NONPENETRATING TRAUMA



Blunt chest trauma is especially common after steering wheel impact from an automobile acci­dent. It may produce myocardial contusion, re­sulting in myocardial hemorrhage and at times some degree of necrosis. Often there is little or no residual myocardial scar once healing is com­plete. Large contusions may lead to myocardial scars, cardiac or septal rupture, congestive heart failure, or formation of true or false aneurysms. Necrosis or hemorrhage involving the cardiac conduction system can produce intraventricular or atrioventricular block. Coronary artery lacera­tion, valvular damage, or pericardial tears may oc­casionally occur after blunt trauma. The chest pain of myocardial contusion is similar to that of myocardial infarction and is often confused with musculoskeletal pain from the chest trauma. The electrocardiogram at the time of injury may show a diffuse injury pattern similar to that of pericar­ditis. Later, the electrocardiogram may reveal se­rial development of Q waves similar to that of acute myocardial infarction if significant necrosis has occurred. Bradyarrhythmias and tachyar­rhythmias are common. Contractile abnormalities are usually not severe unless concomitant injury to a valve or the septum has occurred. The MB fraction of creatine kinase is elevated. Myocardial contusion is usually treated similarly to myocar­dial infarction with initial monitoring and sub­sequent progressive ambulation. Anticoagulants should not be administered to patients with my­ocardial contusion. If the patient survives the acute-episode,, his long-term prognosis is usually good, although late complications such as ven­tricular arrhythmias occasionally occur.

Rupture of the aorta is a common consequence of blunt trauma.

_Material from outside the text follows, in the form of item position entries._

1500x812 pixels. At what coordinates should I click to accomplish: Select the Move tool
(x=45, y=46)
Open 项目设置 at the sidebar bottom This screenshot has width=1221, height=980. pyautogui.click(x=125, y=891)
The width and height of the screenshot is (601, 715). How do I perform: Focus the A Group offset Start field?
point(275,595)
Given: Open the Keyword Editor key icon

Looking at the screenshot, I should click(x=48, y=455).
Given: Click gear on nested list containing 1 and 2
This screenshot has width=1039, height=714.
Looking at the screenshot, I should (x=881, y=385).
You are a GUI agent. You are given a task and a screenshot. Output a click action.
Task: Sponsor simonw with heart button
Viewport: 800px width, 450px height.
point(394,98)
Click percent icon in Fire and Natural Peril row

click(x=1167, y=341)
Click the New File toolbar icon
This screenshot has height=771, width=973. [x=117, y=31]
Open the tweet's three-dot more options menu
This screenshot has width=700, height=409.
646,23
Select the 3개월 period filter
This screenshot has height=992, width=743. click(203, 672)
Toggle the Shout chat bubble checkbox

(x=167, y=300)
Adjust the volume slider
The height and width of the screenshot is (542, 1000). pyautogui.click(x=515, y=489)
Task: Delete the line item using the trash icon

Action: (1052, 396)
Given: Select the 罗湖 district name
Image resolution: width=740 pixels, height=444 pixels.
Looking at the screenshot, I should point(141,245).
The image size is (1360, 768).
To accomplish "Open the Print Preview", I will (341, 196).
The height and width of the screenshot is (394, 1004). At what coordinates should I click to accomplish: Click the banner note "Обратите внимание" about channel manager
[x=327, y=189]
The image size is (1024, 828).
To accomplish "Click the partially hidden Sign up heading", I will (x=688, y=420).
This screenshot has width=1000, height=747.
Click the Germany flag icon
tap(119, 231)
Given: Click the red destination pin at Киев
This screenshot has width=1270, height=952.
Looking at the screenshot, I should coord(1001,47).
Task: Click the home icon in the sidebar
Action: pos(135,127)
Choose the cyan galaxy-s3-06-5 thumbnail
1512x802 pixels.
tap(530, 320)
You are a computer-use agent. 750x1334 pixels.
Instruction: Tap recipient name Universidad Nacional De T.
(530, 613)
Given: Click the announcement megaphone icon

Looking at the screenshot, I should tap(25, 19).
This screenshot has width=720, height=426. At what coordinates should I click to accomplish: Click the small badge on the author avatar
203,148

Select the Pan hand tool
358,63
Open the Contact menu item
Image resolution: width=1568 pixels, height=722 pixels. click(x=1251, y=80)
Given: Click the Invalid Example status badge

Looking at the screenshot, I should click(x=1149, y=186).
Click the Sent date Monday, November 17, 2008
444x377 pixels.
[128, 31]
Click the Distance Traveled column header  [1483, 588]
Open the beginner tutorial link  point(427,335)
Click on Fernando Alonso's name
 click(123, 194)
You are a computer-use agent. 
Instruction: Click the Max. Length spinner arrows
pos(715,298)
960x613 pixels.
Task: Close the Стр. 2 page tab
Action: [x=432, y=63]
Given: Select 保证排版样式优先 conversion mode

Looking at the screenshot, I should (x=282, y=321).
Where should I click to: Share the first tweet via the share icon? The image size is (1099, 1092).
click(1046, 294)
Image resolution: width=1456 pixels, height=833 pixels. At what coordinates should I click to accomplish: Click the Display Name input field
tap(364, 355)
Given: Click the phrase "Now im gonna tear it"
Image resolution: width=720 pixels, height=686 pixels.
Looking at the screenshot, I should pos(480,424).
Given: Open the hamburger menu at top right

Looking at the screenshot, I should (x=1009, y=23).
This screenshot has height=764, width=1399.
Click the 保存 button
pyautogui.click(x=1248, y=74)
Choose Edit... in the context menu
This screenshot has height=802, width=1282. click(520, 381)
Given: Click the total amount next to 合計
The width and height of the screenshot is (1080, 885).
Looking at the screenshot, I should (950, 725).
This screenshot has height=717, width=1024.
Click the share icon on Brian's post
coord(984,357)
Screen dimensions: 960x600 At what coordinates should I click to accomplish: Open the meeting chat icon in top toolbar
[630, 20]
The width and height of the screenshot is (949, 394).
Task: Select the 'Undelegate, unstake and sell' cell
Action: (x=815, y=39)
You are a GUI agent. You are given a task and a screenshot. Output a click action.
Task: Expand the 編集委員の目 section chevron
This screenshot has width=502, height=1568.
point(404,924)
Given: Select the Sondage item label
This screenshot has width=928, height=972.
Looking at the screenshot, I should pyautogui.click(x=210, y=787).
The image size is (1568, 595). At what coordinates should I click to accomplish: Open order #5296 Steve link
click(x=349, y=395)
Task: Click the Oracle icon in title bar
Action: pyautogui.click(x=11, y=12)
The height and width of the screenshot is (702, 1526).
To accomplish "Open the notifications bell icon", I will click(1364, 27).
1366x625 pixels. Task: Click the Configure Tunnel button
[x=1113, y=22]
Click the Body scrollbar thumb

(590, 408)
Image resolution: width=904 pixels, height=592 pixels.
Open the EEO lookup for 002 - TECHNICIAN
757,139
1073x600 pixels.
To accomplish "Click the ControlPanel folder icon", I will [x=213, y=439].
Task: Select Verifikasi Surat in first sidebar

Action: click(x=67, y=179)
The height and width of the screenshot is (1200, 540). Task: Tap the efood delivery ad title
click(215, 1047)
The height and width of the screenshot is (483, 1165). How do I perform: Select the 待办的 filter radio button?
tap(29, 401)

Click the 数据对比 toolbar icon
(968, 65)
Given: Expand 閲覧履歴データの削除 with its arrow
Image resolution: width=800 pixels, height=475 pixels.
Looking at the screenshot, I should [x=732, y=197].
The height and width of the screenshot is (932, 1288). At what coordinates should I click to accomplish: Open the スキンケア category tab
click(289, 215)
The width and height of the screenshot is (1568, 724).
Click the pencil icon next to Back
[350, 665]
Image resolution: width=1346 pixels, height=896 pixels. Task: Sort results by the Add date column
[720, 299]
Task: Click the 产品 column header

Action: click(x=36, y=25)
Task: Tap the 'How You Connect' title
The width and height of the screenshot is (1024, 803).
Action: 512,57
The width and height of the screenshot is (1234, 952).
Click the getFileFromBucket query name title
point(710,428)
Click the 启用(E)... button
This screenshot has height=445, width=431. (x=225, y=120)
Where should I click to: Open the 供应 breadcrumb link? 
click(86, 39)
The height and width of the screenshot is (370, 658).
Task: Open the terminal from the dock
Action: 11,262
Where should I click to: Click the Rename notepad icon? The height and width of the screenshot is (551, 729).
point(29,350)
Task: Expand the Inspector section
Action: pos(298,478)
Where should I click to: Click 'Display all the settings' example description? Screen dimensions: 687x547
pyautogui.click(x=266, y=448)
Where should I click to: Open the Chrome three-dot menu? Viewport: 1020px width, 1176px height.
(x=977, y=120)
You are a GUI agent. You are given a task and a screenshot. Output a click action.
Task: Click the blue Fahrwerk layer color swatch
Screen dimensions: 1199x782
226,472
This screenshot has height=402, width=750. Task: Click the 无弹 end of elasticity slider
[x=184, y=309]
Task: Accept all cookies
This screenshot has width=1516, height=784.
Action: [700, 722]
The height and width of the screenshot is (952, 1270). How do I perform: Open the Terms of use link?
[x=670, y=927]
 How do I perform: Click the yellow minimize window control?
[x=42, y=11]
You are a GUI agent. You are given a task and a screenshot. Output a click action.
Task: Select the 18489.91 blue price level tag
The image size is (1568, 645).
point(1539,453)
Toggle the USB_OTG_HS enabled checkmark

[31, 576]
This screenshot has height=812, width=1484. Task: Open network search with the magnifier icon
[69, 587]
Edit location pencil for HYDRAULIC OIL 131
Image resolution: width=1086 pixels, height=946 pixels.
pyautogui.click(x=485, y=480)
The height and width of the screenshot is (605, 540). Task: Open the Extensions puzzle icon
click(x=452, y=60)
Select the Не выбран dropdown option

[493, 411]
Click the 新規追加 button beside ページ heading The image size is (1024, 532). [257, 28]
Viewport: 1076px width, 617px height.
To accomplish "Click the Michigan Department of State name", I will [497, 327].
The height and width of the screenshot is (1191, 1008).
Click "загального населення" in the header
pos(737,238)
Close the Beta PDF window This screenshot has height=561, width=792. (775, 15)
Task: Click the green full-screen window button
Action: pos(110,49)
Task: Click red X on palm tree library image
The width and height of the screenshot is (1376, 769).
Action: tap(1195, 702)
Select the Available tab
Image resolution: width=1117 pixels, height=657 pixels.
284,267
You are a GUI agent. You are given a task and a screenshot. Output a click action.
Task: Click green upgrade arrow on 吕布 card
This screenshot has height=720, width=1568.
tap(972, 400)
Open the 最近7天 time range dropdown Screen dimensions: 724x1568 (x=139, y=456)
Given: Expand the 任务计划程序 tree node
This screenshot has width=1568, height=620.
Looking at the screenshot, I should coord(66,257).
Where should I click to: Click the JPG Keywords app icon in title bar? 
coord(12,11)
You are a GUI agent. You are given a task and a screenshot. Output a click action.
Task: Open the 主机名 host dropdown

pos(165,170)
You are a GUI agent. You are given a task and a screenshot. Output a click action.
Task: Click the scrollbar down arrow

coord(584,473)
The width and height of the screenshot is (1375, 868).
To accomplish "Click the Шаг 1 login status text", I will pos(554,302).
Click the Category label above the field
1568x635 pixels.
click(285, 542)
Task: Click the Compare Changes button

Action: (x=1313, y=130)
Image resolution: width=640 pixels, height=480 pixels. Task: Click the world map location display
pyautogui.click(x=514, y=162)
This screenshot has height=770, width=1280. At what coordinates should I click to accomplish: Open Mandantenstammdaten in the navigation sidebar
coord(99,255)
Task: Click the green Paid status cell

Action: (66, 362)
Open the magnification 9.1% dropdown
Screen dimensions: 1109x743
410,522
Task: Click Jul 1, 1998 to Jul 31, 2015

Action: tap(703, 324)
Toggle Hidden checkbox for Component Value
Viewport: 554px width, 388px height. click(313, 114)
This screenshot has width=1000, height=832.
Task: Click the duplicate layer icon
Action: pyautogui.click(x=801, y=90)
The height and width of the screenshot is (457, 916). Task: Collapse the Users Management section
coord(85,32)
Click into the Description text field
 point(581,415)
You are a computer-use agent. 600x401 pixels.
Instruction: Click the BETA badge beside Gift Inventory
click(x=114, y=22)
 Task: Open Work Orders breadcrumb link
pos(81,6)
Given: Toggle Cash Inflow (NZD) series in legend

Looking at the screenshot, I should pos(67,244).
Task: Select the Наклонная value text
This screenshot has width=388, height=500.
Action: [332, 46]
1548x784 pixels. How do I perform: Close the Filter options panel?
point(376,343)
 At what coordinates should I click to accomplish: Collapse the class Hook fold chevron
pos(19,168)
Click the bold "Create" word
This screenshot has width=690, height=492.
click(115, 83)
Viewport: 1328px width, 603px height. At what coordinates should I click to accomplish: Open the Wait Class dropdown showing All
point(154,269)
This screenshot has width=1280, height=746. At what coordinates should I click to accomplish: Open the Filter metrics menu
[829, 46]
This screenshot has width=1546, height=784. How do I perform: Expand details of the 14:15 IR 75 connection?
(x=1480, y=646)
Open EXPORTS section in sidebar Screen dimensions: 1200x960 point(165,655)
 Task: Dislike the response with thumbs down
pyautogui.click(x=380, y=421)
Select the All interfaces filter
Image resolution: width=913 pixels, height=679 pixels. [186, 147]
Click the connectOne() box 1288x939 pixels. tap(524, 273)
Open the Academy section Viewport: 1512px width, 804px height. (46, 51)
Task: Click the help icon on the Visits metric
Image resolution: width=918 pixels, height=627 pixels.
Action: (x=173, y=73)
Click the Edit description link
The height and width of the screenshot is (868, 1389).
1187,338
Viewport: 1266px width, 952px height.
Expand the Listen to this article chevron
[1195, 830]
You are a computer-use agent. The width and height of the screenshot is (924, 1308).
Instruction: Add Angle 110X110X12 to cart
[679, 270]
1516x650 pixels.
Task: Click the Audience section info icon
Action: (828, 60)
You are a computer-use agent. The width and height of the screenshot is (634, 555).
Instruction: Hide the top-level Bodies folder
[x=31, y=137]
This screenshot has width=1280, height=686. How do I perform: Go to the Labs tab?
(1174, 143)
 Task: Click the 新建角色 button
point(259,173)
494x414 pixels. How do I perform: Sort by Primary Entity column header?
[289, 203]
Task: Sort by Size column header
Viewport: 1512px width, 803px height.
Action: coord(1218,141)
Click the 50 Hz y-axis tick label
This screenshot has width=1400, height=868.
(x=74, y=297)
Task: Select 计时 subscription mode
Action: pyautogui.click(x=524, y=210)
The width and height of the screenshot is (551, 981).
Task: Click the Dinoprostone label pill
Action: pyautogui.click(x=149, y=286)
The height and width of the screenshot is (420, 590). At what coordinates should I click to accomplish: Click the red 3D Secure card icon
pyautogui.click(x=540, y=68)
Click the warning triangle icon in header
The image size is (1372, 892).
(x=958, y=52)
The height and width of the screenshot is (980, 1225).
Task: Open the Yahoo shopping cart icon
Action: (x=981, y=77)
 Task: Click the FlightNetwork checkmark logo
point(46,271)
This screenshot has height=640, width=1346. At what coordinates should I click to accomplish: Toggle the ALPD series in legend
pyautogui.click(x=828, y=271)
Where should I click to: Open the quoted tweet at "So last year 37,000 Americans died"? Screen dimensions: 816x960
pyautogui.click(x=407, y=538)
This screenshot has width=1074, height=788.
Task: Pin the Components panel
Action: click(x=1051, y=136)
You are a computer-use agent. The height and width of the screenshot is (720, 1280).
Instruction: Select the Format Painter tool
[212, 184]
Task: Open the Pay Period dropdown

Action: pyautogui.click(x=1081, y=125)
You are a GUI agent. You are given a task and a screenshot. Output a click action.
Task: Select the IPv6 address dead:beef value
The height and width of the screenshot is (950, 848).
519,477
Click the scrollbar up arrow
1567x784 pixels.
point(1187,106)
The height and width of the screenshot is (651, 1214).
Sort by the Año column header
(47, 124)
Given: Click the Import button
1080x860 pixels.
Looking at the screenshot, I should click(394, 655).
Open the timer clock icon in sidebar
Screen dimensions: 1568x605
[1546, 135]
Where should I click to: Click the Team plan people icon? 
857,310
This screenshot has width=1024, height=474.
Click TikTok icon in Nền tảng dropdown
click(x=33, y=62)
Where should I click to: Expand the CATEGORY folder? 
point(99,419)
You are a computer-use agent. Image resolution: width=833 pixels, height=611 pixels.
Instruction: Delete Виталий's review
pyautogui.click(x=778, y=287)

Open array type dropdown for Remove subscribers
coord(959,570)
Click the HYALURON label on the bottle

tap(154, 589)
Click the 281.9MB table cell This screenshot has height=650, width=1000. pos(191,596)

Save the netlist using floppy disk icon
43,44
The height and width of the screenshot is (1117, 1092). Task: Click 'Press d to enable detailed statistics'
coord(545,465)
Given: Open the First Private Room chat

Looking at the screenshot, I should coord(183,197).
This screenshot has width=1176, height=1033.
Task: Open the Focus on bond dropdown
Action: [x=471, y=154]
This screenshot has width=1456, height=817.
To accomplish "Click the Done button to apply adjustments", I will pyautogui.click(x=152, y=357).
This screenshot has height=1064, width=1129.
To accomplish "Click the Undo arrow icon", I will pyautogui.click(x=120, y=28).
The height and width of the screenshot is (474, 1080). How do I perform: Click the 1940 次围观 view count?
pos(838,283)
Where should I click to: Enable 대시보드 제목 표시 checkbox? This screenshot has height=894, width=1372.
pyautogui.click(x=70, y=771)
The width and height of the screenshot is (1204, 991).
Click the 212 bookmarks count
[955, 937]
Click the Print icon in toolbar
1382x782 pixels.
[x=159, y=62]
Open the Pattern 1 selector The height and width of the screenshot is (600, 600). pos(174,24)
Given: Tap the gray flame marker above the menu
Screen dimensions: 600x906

It most commonly occurs just dis­tal to the take-off of the left subclavian artery. The patient may complain of pain in the back or chest similar to that of aortic dissection. The chest x-ray usually reveals widening of the mediastinum. Many patients demonstrate increased arterial pressure in the upper extremities and decreased arterial presure and pulse pressure in the lower extremities. Signs of decreased renal or spinal cord perfusion may become evident. The diag­nosis is usually confirmed by aortography, and the treatment is surgical.